Everyone starts from the same foundation – an interview that airs to the public for 48 hours, with their free gift link on the page. Any additional exposure or rewards are benefits that are unlocked based on Speaker’s promotional efforts.
6. Put Some Skin in the Game With Paid Advertising
One way to remove any kind of anxiety or pressure around list sizes and promotion for you and your Speakers is to allocate marketing budget to Facebook ads. Of heard of some virtual summit hosts being so ballsy as to assure their Speakers that no promotion is needed at all, because they would full the event using paid traffic.
While I do see this as a powerful strategy, not just for driving traffic and event registrations, but also for building trust with your Speakers that you are serious about your summit, most summit hosts do not have the capacity to play this card.
Because running profitable Facebook ads is a learned skill set, that can easily take 6-12 months of learning, implementation, and testing. I’m a seasoned Internet marketer, and I can say that learning Facebook ads wasn’t easy, straightforward, or cheap. I’m far from being a master at it, and with my mental bandwidth maxed out running a virtual summit launch, I can barely get a campaign going in time to drive the leads I want for a satisfying cost per sale. It was also pretty expensive, and the cost of Facebook traffic keeps increasing.

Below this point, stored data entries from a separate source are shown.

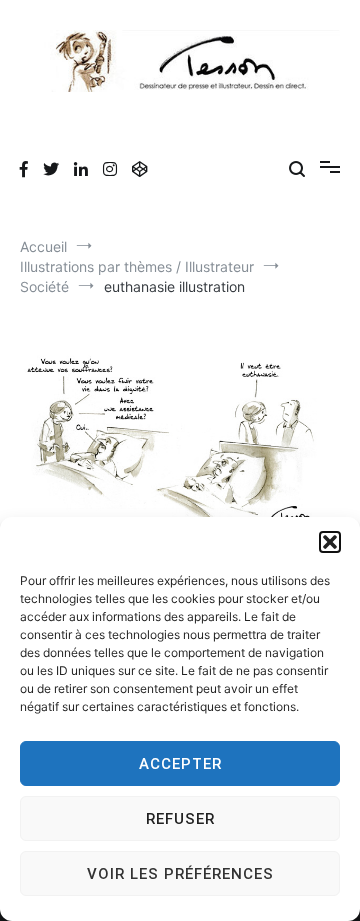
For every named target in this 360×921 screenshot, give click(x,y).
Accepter (180, 764)
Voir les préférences (180, 874)
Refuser (180, 819)
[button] (330, 542)
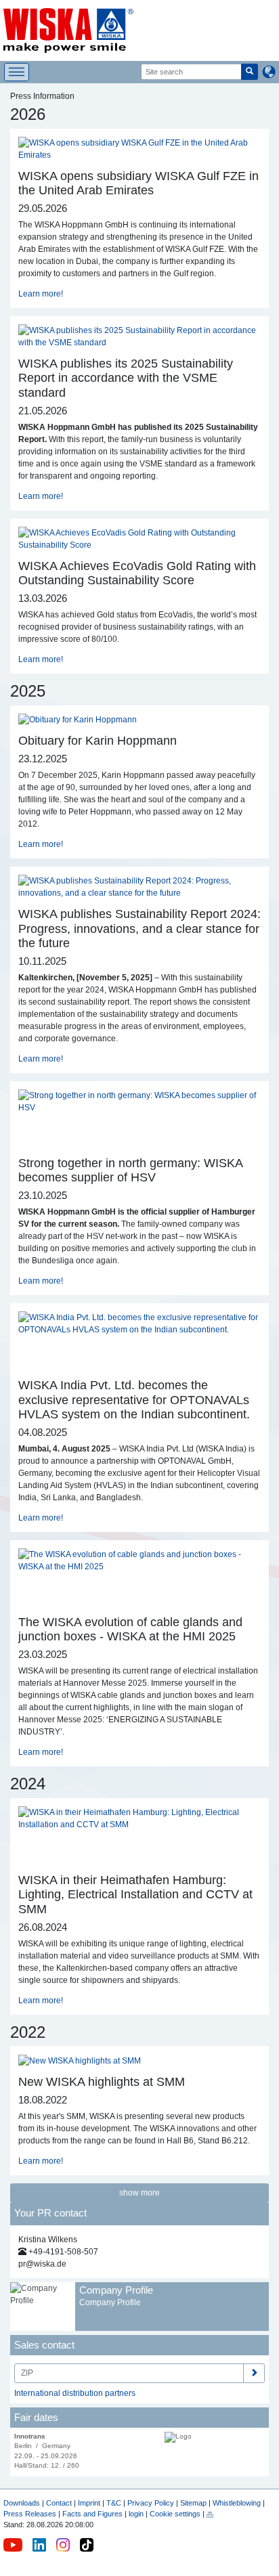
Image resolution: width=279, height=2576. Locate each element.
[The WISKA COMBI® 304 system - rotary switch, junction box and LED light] (109, 1590)
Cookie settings (175, 2514)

However, if you are accomplished at running paid advertising campaigns, definitely do it!
7. Ignite a Movement & Co-Create an Awakened Community
One of the beautiful things that can happen is the co-creation of a movement and even an entire economy around these partnerships, so that all ships rise with the tide. One of the most inspiring expressions of this kind of culture-shifting community is The Shift Network, which hosts dozens of summits each year in a variety of spiritual niches, along with transformational program launches, featuring a diverse faculty of teachers.

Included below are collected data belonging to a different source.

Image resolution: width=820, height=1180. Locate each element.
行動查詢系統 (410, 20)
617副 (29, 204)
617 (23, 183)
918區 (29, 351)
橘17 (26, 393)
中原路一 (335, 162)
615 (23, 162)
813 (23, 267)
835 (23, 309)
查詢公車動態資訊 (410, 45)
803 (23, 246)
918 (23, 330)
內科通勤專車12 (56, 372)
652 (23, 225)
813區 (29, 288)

Another amazing example is Ocean Robbin’s Food Revolution Summit, which has been a powerful force in educating the public about the benefits of maintaining an organic, plant-based diet, plus some of major global concerns about the widespread use of pesticides, declining food security, and impact of climate change. The quality of information is compelling and value-packed, and the whole production is highly professional.
Virtual summits can be lucrative endeavors for both summit Speakers and summit Hosts, but in my opinion, the real power of virtual summits is their ability to provide value to an large audience in one burst, raising awareness, transforming lives, and shifting culture, through the power of many voices, and many perspectives. That, to me, is priceless.